Count the lines in the listing below that contain the string "dimension". Reply with the number only.

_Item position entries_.
--- begin ---

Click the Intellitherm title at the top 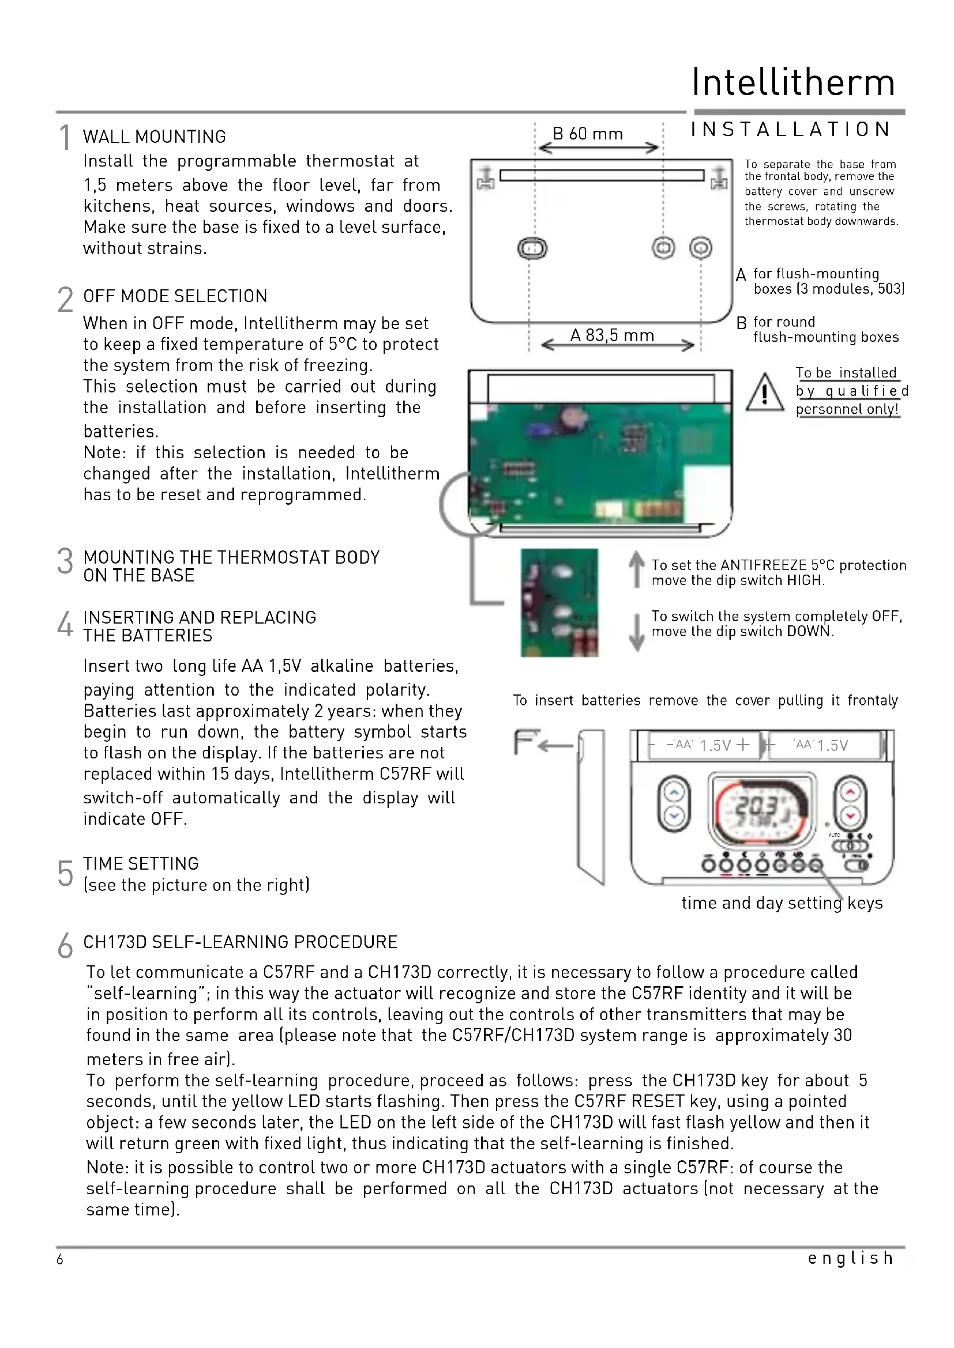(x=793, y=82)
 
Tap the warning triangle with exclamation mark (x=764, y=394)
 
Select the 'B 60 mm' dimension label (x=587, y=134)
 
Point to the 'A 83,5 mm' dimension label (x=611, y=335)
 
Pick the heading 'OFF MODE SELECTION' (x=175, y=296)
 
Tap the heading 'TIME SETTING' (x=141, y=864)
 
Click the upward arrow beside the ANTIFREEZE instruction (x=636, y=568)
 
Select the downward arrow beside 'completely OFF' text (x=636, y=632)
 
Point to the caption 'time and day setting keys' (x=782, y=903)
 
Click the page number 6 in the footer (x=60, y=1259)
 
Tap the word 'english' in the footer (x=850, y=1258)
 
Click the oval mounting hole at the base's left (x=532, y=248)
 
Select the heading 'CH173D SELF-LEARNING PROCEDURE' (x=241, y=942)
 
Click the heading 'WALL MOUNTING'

--- end ---

_Solved problem_. 2